─── Texte fourni

Le travail collaboratif, une démarche pleine de promesses et d'obstacles pour les collectivités
Par Emmanuelle Quémard
Apparu à titre expérimental dans les collectivités il y a une quinzaine d’années, le travail collaboratif bénéficie d’un a priori largement favorable parmi les acteurs publics locaux. Qu’il s’agisse des élus, des agents, des managers, des DRH ou des représentants syndicaux, tous réclament à l’unisson davantage de transversalité dans l’exercice des missions d’intérêt général ; l’objectif étant de favoriser les coopérations entre les équipes et les institutions, de booster l’inventivité des personnels et de les rendre plus autonomes.
Pourtant, la mise en œuvre de cette nouvelle modalité organisationnelle est loin d’être généralisée au sein du monde territorial. Pourquoi le travail collaboratif n’est-il pas davantage répandu ? Quels sont les freins objectifs à son développement ? En quoi la culture collaborative peut-elle être un levier efficace pour améliorer la qualité de vie au travail des agents et fluidifier les pratiques managériales des encadrants et des décideurs territoriaux ? Autant de questions auxquelles tente de répondre la 30e étude de l’Observatoire MNT social et territorial dont les résultats ont été présentés le 6 décembre lors d’un atelier des Entretiens territoriaux de Strasbourg (ETS).

──────

— Travail demandé —
Recopiez fidèlement le passage du texte sur le travail collaboratif qui s'ouvre sur les mots contenant "Pourtant, la mise" et se termine par "de Strasbourg (ETS).".

─── Lignes de données

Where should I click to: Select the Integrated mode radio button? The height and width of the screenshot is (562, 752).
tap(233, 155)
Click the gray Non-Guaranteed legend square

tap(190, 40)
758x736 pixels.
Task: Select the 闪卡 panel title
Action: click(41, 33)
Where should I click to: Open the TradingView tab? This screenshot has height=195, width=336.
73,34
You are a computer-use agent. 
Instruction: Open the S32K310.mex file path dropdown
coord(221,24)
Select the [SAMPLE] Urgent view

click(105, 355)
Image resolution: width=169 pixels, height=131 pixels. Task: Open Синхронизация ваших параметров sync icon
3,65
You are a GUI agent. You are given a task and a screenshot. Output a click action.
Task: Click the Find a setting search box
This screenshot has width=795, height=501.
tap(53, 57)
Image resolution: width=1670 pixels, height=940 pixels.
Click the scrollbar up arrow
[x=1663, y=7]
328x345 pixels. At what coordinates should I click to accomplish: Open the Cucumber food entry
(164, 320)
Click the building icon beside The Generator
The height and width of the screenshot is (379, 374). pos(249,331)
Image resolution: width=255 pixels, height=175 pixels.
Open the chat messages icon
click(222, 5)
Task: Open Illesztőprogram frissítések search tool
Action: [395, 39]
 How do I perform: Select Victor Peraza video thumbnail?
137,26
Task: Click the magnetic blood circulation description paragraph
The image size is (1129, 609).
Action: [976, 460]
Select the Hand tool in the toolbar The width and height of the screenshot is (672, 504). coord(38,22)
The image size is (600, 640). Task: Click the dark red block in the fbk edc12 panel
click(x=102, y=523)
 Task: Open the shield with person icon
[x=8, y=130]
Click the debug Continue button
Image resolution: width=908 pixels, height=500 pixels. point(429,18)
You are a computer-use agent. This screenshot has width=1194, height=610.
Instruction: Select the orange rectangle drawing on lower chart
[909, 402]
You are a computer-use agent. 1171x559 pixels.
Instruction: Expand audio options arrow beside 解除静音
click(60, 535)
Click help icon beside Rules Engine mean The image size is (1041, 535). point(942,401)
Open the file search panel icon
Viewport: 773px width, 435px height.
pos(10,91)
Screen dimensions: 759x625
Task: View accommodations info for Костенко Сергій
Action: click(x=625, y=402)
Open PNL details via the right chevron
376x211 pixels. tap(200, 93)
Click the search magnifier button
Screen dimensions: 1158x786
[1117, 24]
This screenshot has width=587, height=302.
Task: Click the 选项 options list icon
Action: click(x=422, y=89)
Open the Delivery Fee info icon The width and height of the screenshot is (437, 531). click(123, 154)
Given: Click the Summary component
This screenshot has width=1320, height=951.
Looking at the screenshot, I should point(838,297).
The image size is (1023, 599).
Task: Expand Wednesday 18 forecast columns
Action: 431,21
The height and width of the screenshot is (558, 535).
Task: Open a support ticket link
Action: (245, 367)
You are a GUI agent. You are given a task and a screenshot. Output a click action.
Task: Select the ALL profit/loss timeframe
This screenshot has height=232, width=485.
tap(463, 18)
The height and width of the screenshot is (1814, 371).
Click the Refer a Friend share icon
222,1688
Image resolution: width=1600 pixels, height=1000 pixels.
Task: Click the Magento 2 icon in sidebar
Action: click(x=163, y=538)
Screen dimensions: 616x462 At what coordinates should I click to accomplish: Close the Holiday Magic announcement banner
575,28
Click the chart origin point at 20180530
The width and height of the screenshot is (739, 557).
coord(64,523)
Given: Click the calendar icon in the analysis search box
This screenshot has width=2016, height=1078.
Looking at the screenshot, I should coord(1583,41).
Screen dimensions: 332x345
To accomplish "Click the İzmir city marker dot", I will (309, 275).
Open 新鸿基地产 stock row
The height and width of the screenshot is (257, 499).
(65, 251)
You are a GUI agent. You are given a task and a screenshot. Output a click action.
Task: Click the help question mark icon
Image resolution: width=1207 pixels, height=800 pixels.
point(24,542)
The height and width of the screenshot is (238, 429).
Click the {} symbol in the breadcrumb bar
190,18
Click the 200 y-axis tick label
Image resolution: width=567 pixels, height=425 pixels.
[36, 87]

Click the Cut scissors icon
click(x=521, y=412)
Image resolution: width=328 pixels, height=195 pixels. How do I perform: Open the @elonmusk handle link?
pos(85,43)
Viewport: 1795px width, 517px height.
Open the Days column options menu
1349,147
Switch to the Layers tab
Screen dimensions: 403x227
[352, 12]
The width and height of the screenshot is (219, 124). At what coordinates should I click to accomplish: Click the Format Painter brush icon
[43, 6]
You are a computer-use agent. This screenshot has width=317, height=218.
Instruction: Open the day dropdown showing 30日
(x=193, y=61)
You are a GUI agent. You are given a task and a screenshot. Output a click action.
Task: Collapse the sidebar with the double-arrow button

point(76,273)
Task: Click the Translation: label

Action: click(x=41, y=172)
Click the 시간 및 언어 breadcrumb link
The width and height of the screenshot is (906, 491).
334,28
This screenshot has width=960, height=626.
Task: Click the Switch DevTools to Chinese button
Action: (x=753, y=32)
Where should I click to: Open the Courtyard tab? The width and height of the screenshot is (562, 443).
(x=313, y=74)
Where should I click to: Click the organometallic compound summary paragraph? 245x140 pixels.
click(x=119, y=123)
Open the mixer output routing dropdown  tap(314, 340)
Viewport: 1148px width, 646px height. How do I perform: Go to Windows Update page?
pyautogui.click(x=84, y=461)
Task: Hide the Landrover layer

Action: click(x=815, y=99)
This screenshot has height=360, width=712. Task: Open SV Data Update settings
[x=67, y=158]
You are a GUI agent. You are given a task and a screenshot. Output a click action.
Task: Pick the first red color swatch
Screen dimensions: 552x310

──────

— Réponse complète —
Pourtant, la mise en œuvre de cette nouvelle modalité organisationnelle est loin d’être généralisée au sein du monde territorial. Pourquoi le travail collaboratif n’est-il pas davantage répandu ? Quels sont les freins objectifs à son développement ? En quoi la culture collaborative peut-elle être un levier efficace pour améliorer la qualité de vie au travail des agents et fluidifier les pratiques managériales des encadrants et des décideurs territoriaux ? Autant de questions auxquelles tente de répondre la 30e étude de l’Observatoire MNT social et territorial dont les résultats ont été présentés le 6 décembre lors d’un atelier des Entretiens territoriaux de Strasbourg (ETS).